**WORK TO BE COMPLETED**
Return the lines below in which the string "Partager" occurs.

**EXTRACTED ENTRIES**
################

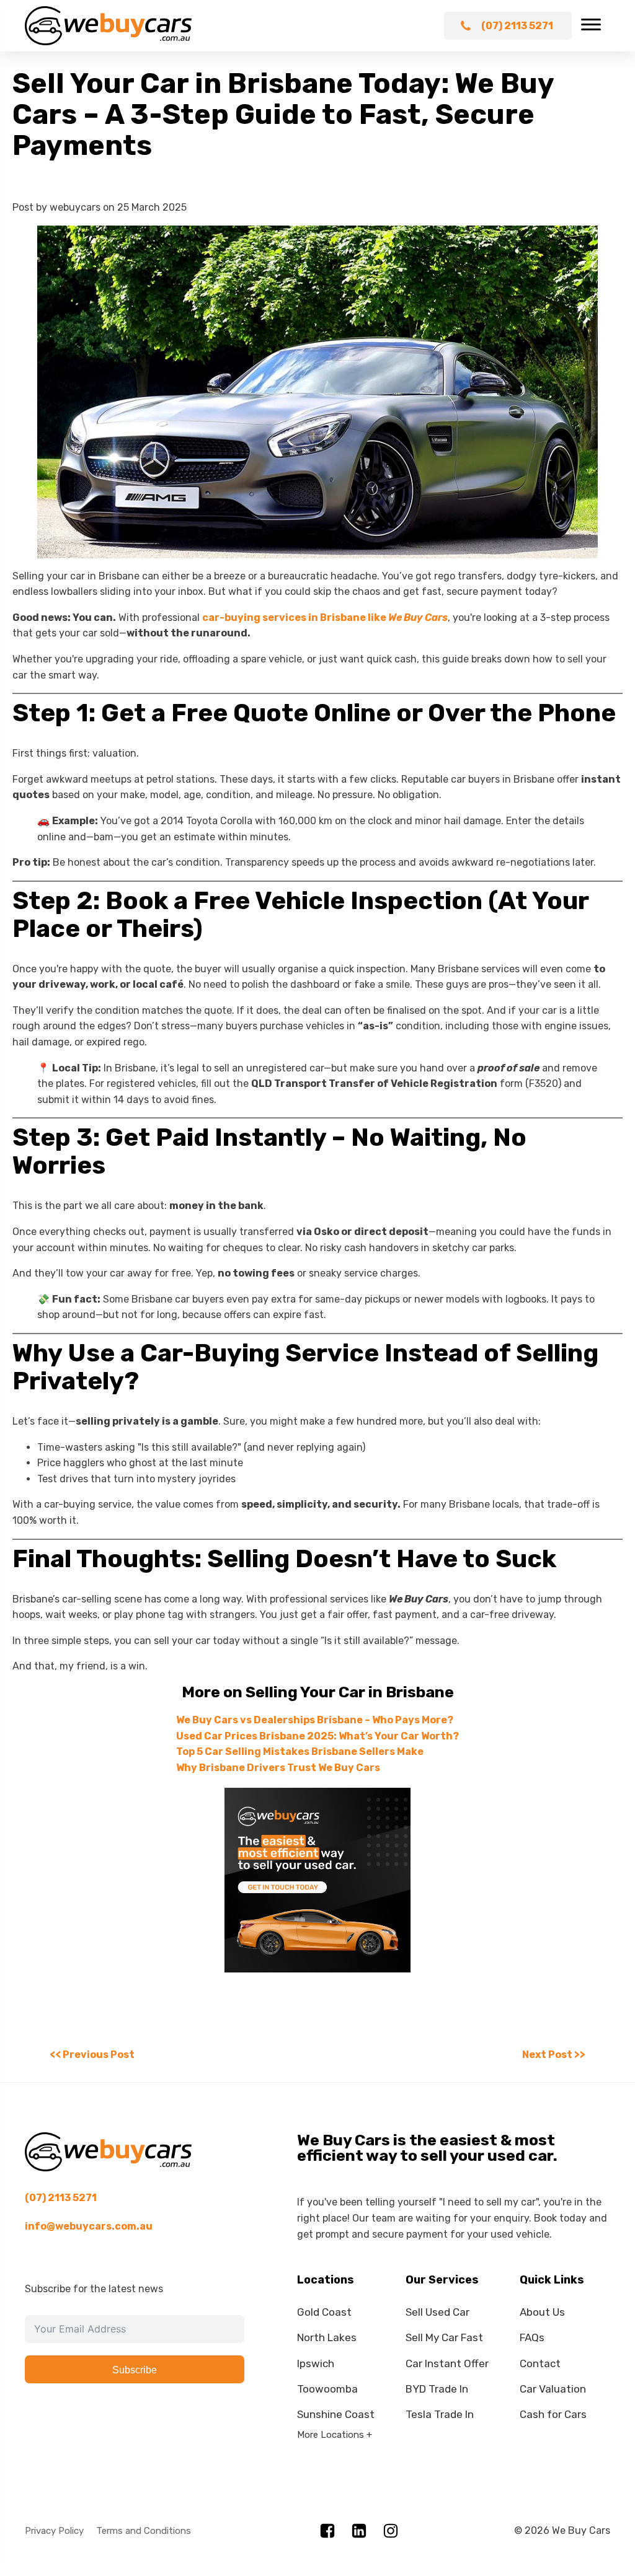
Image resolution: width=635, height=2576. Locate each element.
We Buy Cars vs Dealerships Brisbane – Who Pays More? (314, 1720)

################

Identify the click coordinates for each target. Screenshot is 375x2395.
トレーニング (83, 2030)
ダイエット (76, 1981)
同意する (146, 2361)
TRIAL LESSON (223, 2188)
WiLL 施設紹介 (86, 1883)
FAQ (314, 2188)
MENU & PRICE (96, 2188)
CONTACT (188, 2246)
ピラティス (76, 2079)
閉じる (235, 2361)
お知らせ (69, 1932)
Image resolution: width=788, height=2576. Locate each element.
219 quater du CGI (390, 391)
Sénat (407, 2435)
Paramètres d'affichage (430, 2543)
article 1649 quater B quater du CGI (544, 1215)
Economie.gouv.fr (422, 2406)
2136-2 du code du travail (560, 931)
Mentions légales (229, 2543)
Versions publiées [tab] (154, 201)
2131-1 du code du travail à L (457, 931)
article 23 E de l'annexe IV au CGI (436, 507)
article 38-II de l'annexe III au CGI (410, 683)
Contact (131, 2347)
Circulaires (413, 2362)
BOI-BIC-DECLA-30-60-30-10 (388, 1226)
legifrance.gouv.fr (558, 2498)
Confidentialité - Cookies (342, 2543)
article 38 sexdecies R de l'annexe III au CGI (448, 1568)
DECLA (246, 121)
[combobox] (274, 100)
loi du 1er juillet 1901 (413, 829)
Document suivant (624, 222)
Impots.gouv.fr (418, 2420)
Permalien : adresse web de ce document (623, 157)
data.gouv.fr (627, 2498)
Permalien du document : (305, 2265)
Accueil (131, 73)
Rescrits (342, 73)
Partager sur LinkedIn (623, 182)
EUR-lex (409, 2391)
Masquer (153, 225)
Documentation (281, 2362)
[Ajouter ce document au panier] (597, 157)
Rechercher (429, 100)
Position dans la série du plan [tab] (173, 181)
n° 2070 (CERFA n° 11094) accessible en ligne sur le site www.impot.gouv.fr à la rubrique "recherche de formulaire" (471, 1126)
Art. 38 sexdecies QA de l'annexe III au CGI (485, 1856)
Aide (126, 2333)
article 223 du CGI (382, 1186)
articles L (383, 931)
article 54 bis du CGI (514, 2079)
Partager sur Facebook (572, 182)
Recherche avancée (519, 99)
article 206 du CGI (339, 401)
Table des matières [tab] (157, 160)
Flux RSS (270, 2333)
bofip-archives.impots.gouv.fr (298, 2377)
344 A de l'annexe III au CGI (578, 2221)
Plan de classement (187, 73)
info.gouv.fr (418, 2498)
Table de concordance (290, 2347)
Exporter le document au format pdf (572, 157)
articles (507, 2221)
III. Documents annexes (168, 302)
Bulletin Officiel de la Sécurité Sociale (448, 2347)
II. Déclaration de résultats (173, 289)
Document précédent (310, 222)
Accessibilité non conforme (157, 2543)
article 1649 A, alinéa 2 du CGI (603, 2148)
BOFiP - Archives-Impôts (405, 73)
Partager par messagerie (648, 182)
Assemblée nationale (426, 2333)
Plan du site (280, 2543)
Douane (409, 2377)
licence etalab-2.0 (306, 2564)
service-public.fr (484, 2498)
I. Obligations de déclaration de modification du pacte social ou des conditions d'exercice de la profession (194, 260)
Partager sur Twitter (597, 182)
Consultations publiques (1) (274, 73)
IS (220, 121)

################

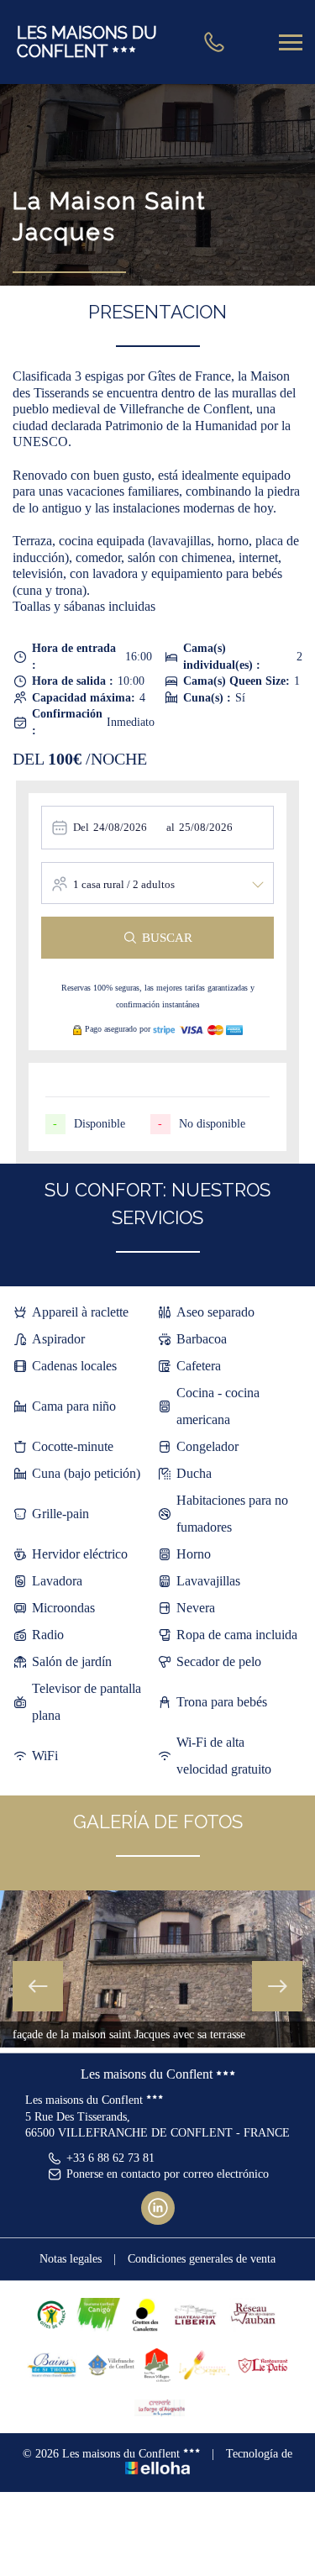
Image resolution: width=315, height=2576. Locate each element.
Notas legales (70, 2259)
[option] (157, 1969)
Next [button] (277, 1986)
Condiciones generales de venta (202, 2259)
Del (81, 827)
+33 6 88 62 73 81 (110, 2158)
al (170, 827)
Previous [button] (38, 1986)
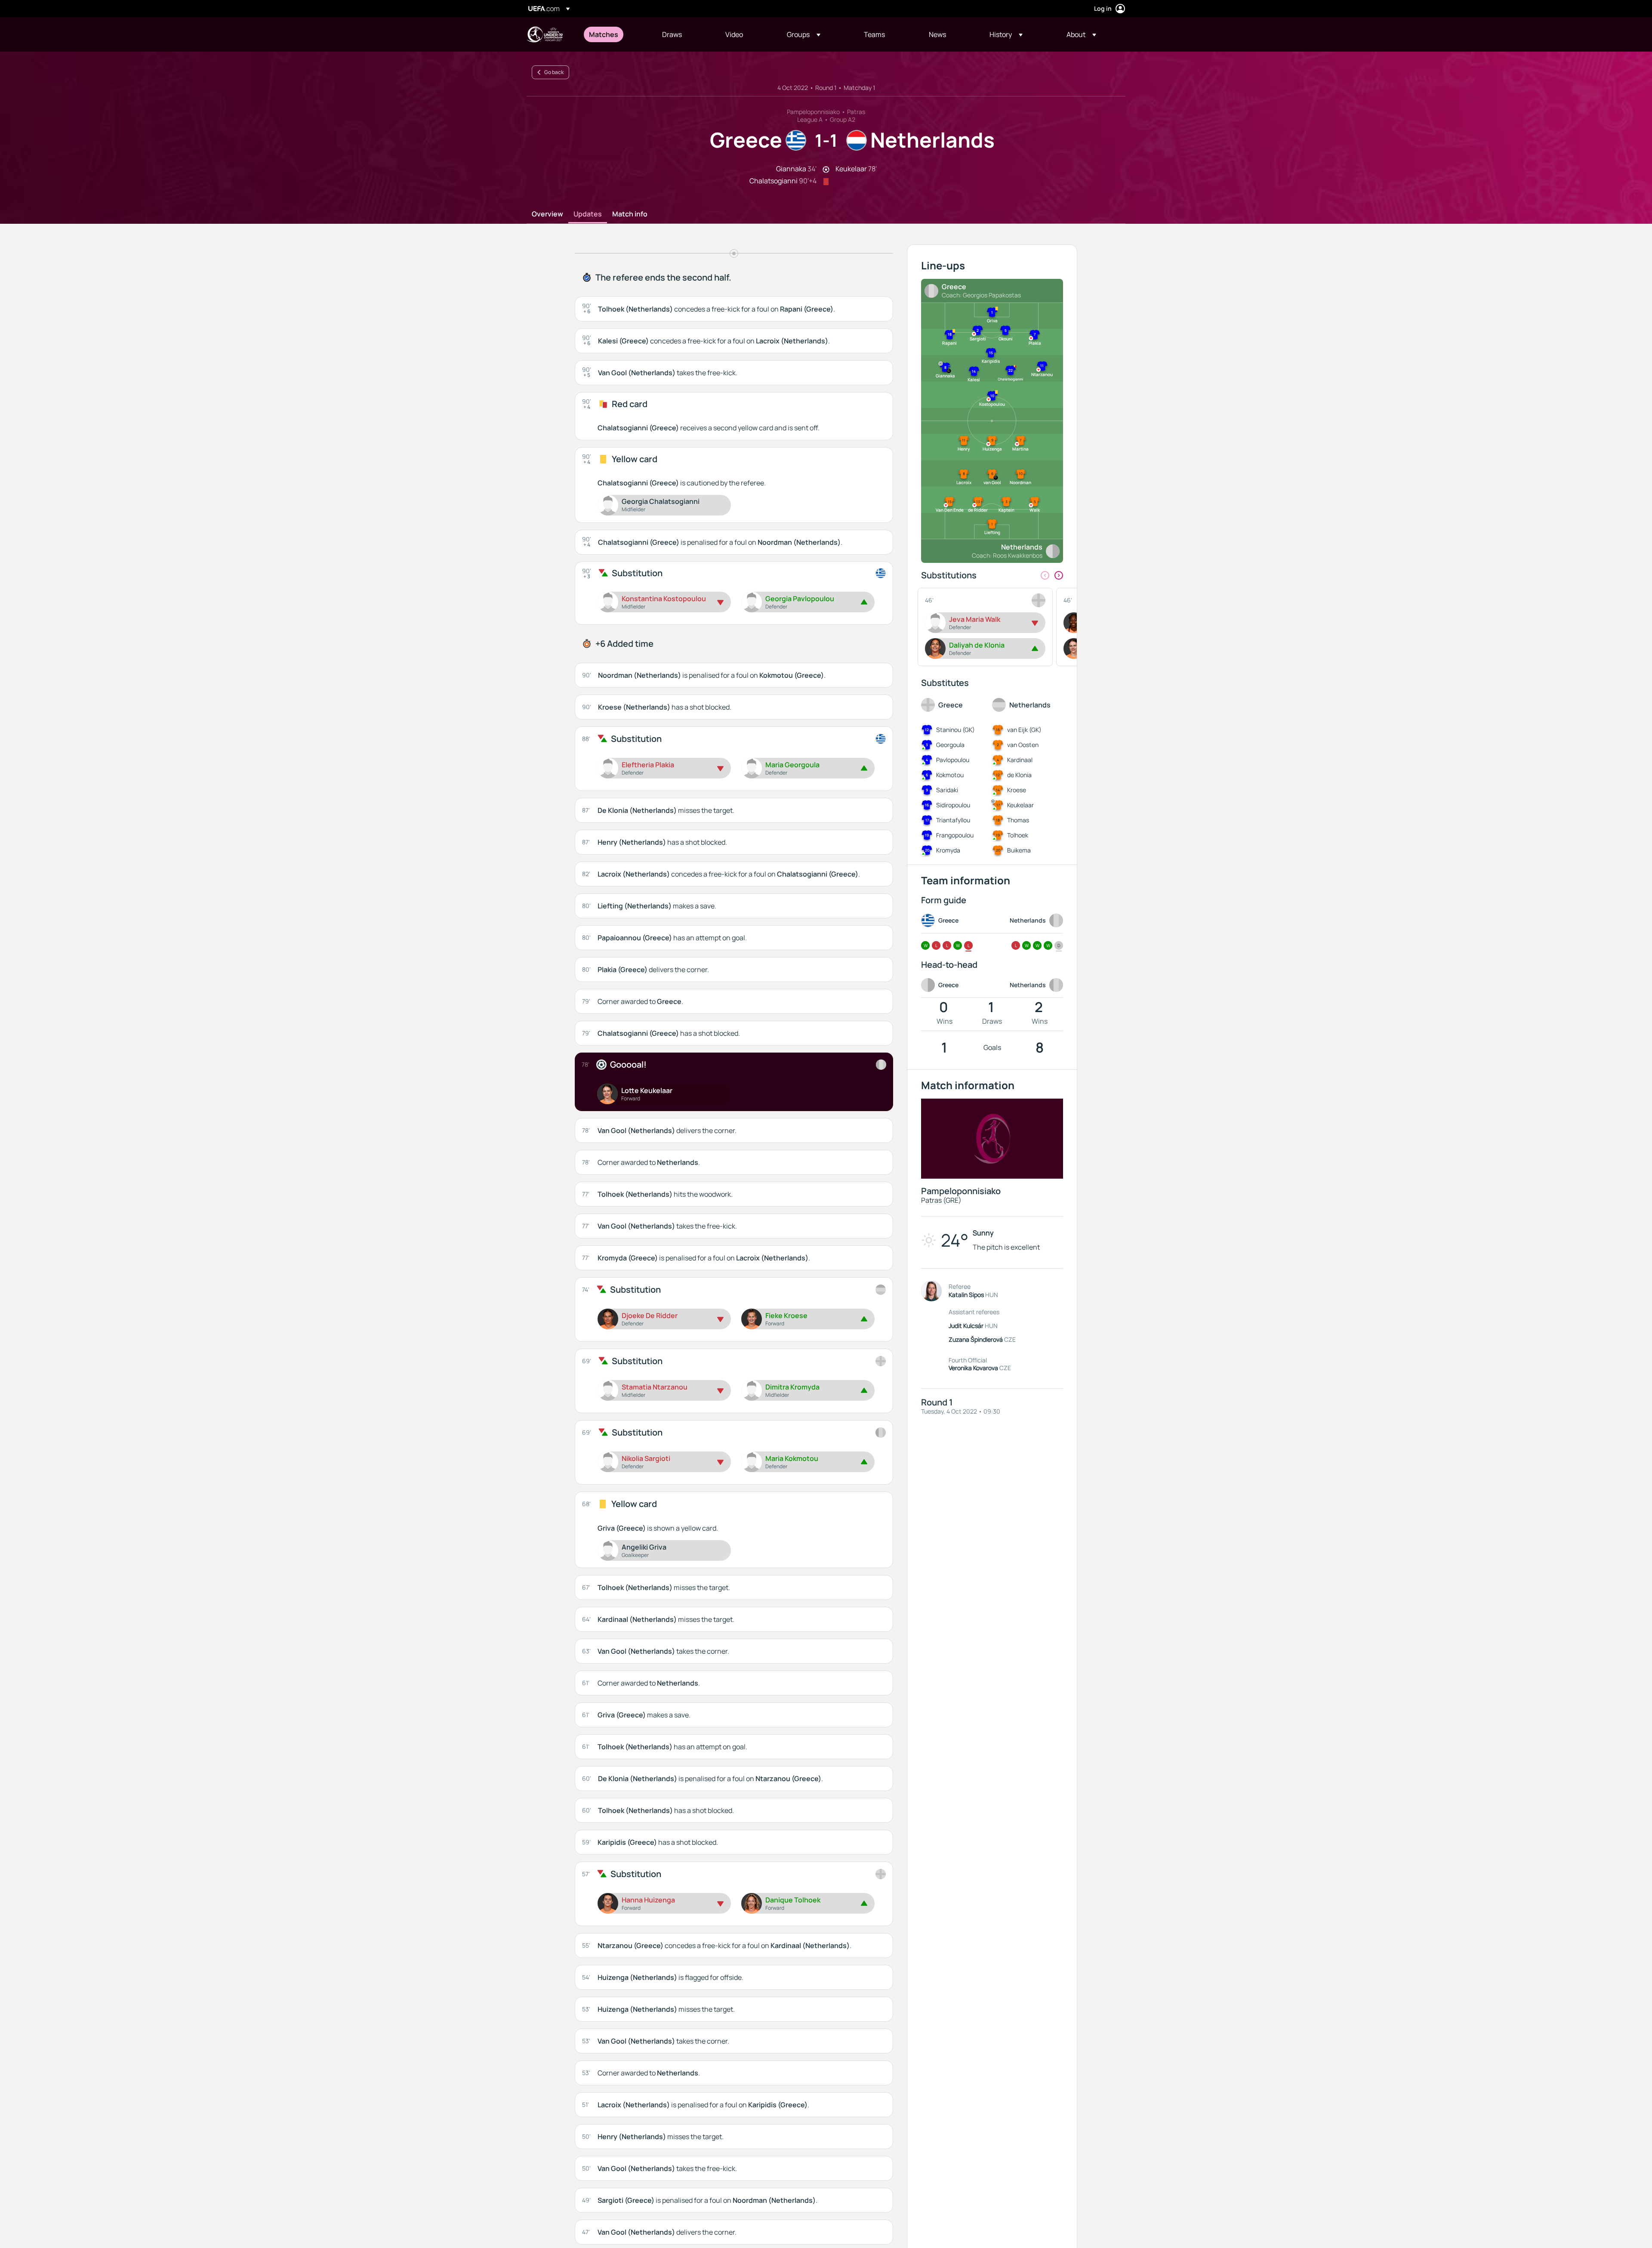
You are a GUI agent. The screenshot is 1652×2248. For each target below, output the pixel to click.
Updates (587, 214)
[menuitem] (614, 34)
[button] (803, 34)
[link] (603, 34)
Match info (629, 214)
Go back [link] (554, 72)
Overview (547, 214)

################

**ANSWER FOR THE TASK**
Partager sur LinkedIn (623, 182)
Partager sur Facebook (572, 182)
Partager par messagerie (648, 182)
Partager sur Twitter (597, 182)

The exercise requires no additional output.